Unconditional Friend – Yoomi J. Kim (reviewed by Dave Franklin)

With instrumental music, such as this elegant offering, I find myself making the same point as I do when reviewing music with lyrics that are in a language other than my own. Take away the direct communication that the words provide and you are left with just the music itself as the bridge between the musician and listener. And it is a wonderful way to approach things. All too often people just engage with the lyrics, want something that is familiar, something to sing along to…it does after all explain the rise in popularity of tribute and cover bands. But in doing so they miss at least half of what the music is about, half of what the musician intended the song to be. Well, here the music is the “be all and end all” as they say, and despite, although probabaly because of, the combination of focus and freedom the music is so given, it is even more engaging, even more alluring.

Unconditional Friend is a gorgeous piece of music, a wonderful blend of dexterity and delicacy, space and sonic soundscaping, of gently building drama and drifting beauty. My knowledge of classical music is limited, but it does remind me of the chiming ambience of Ludovico Einaudi and the understated nature of much of his work, but that may just be because my frame of reference misses some more obvious inspirations.

Kim is a composer, musician and pianist with a wealth of experience under her belt, but her music seems to come from the most vital and intimate of places. From a place of love. Love of her family, of her faith and a belief that music is a tool that brings people together, creates peace, unites and builds bridges. Unconditional Friend embodies all of those things and is a musical message of thanks from her to them.

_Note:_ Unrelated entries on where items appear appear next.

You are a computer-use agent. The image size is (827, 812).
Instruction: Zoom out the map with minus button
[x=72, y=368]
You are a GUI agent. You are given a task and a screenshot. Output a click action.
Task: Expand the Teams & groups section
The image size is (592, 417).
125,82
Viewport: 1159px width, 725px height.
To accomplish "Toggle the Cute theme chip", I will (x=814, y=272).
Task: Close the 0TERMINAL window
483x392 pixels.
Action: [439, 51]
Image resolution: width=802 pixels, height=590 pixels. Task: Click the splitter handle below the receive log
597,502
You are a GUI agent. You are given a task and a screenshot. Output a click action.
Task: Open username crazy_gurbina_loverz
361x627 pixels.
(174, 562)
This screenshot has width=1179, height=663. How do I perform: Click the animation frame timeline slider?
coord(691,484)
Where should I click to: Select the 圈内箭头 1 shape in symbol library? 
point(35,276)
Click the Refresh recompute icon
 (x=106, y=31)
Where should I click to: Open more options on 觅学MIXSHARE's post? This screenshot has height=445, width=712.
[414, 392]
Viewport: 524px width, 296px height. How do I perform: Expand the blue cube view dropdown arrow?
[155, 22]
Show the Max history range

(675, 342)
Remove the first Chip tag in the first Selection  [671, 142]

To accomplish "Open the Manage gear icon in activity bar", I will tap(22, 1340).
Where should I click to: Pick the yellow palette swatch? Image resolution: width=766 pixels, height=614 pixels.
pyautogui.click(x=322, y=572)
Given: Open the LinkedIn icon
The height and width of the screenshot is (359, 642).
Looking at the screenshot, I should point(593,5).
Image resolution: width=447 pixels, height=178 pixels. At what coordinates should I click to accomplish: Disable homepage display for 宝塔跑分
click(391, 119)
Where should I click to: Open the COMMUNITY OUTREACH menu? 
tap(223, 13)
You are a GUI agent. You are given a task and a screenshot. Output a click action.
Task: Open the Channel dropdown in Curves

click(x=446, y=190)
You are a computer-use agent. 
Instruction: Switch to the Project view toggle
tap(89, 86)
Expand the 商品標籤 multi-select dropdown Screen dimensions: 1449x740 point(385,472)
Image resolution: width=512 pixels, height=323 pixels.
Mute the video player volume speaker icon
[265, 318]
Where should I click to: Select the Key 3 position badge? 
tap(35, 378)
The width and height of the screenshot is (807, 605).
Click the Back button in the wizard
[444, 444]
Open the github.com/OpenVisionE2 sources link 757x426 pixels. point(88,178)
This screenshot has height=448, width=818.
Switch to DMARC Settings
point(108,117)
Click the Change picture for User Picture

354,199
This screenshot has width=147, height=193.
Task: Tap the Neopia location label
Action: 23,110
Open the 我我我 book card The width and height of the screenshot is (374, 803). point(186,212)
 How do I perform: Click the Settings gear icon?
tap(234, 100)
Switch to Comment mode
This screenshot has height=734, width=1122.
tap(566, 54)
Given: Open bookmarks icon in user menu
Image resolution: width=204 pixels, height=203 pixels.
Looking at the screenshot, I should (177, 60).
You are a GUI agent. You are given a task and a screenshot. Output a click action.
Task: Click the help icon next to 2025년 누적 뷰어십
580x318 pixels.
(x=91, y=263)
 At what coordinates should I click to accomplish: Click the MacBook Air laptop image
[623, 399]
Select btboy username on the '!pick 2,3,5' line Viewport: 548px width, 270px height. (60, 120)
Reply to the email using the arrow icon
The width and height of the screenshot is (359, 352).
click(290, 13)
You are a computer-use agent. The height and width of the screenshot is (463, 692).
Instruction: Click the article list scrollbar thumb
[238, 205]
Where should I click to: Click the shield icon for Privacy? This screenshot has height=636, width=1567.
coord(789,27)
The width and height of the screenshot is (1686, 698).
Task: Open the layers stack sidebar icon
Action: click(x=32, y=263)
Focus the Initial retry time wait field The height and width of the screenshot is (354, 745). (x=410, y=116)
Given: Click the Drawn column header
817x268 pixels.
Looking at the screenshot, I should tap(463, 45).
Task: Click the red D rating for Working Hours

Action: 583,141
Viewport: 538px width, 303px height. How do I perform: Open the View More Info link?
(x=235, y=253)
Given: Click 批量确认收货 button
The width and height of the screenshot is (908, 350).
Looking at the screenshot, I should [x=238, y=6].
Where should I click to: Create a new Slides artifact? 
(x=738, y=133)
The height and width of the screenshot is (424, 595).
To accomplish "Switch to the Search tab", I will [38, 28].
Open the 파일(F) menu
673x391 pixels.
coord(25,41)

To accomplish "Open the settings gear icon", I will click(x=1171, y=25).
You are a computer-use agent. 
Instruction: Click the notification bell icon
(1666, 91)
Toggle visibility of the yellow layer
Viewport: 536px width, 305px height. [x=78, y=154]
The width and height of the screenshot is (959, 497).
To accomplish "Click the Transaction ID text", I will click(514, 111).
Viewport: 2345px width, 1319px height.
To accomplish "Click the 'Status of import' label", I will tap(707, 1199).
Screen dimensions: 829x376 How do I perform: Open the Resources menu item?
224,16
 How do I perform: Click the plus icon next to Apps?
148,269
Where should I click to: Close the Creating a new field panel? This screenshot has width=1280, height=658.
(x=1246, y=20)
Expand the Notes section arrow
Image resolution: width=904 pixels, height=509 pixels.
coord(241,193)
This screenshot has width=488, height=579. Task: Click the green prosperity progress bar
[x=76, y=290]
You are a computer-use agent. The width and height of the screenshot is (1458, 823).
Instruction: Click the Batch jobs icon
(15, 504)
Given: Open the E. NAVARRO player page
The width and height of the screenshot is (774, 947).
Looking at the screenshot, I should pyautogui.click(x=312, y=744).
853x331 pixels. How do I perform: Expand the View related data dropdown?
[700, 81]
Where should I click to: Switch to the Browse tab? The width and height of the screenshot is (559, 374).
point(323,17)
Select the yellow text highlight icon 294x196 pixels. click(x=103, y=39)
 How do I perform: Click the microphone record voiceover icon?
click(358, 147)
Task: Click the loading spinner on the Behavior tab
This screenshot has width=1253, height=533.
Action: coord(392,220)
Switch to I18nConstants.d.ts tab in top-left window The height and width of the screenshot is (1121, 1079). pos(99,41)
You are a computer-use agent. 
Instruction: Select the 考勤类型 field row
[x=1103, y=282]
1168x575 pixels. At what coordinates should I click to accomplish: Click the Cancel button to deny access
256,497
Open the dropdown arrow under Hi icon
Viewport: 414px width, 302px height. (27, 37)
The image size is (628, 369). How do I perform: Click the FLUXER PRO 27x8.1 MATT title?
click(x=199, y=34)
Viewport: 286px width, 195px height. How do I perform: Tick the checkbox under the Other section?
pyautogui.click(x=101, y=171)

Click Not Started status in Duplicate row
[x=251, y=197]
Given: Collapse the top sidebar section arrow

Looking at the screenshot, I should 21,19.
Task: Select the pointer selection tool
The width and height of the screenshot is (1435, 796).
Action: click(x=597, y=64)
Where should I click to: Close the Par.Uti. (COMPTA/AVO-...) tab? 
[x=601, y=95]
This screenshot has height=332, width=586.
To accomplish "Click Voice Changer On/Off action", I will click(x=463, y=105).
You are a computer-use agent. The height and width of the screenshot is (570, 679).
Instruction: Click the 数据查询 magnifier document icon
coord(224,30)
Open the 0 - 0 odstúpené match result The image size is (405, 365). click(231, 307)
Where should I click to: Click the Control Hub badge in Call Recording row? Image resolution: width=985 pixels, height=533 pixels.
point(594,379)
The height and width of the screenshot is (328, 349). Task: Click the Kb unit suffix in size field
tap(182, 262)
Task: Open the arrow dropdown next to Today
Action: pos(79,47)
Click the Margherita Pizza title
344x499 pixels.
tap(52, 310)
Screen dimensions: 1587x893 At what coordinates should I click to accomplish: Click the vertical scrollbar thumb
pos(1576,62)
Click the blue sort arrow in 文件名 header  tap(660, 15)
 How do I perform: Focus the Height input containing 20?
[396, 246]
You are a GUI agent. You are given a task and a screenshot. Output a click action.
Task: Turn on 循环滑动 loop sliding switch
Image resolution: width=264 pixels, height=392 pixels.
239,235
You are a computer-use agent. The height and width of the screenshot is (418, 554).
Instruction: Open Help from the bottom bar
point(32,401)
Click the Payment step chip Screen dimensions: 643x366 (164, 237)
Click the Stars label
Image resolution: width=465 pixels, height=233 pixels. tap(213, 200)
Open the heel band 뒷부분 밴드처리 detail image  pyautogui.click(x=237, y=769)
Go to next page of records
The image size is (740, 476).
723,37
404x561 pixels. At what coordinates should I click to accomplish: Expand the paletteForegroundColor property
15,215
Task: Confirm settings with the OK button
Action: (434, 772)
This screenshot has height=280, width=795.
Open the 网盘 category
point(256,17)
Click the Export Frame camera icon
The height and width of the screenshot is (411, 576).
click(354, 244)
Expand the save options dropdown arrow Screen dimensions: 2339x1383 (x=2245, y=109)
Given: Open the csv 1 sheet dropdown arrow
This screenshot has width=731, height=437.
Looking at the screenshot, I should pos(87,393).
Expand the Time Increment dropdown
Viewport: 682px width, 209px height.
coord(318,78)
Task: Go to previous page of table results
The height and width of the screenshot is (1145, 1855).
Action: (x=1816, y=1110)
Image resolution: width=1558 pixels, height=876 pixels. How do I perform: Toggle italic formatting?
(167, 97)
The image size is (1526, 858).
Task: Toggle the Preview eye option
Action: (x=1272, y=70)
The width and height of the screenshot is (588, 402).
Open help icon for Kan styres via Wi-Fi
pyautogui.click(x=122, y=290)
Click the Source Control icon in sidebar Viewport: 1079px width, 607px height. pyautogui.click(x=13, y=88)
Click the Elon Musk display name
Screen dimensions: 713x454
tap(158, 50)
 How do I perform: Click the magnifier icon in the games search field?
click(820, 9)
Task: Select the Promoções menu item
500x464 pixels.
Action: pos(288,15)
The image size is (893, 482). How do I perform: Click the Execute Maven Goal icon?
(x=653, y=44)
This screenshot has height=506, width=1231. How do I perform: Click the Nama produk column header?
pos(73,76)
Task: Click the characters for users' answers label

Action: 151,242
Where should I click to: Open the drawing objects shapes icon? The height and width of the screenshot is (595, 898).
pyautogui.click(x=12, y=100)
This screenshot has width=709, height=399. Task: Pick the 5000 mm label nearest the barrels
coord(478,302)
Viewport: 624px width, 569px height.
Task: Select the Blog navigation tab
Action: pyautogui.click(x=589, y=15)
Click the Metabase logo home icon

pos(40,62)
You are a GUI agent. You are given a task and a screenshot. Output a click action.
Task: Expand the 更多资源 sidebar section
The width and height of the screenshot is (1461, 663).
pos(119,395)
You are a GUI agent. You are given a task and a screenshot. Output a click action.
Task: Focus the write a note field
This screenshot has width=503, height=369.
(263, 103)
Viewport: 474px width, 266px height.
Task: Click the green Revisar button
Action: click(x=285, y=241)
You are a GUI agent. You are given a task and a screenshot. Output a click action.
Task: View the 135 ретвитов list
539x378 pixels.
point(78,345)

And for all of the obvious skills on show to create the music, there is also an understatement at work, even at its most complex she is only doing enough to paint the moods and emotions required. When a lighter touch is called for, there is space between the notes for atmospheres to linger, for anticipation to build, for intangible, non-musical elements to make the piece whole. We are used to associating the term ambient with drifting electronica or minimalist sound tracks, but this is ambient music in the truest sense, for whilst it is built on structure and rhythm in the more traditional understanding it is also shot through with atmospherics and emotion, and emphasises tone and texture too.